The Houston Rockets, in other words, found a system that they thought would help them win games. In turn, they put all their dice into the system and got a great reward out of it; Nevertheless, some other teams did not listen to the analytics and had to pay the price. A lot of the analytics discusses the importance of the three point shot. It is so important that data analysis fanatics point to the 2017 NBA finals: the last five finalists were also the top five best three point shooting teams during the season. In the same article, Ross emphasized:
Los Angeles Lakers head coach Byron Scott, said that he would be eliminating a reliance on three pointers from the Lakers’ strategy. It was a move rightly condemned at the time as archaic — perhaps proven by the fact that the Lakers went on to finish this campaign with the worst record in franchise history… On the flip side, the 2015 Championship-winning Warriors were the league’s best three-point shooting team during the regular season. It’s almost impossible to disregard the success and importance of the three-point shot today.
Ignoring data analysis, somewhat like the Lakers did, creates a bad result. Moreover, if you use analytics correctly, great things happen. If you don’t believe me, believe the 76ers.

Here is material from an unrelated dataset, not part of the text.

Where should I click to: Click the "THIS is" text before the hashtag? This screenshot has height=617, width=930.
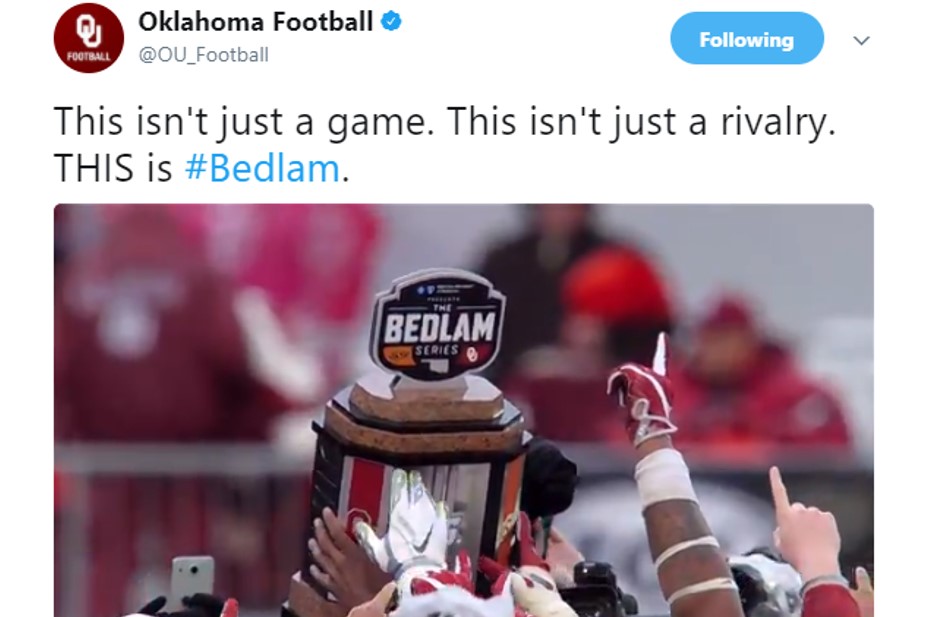click(113, 169)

You may frequently hear Philadelphia 76ers fans, including myself, yell, “TRUST THE PROCESS,” but I never knew that the obnoxious chant originated because of Hinkie and his vision for how the Sixers would utilize data analysis. He Traded Jrue Holiday, the team’s superstar, to acquire draft picks that he thought would fit the analytic mold he wanted, and as time went on his methods stayed the same. Looking at the present year, the 76ers got the first pick in the draft and now has a young, yet potentially powerful, team that seems almost perfect. Although Hinkie was recently fired, he is credited with flipping the franchise around. It took several years, but Sixers fans trusted the process of analytics and are now loving the outcome.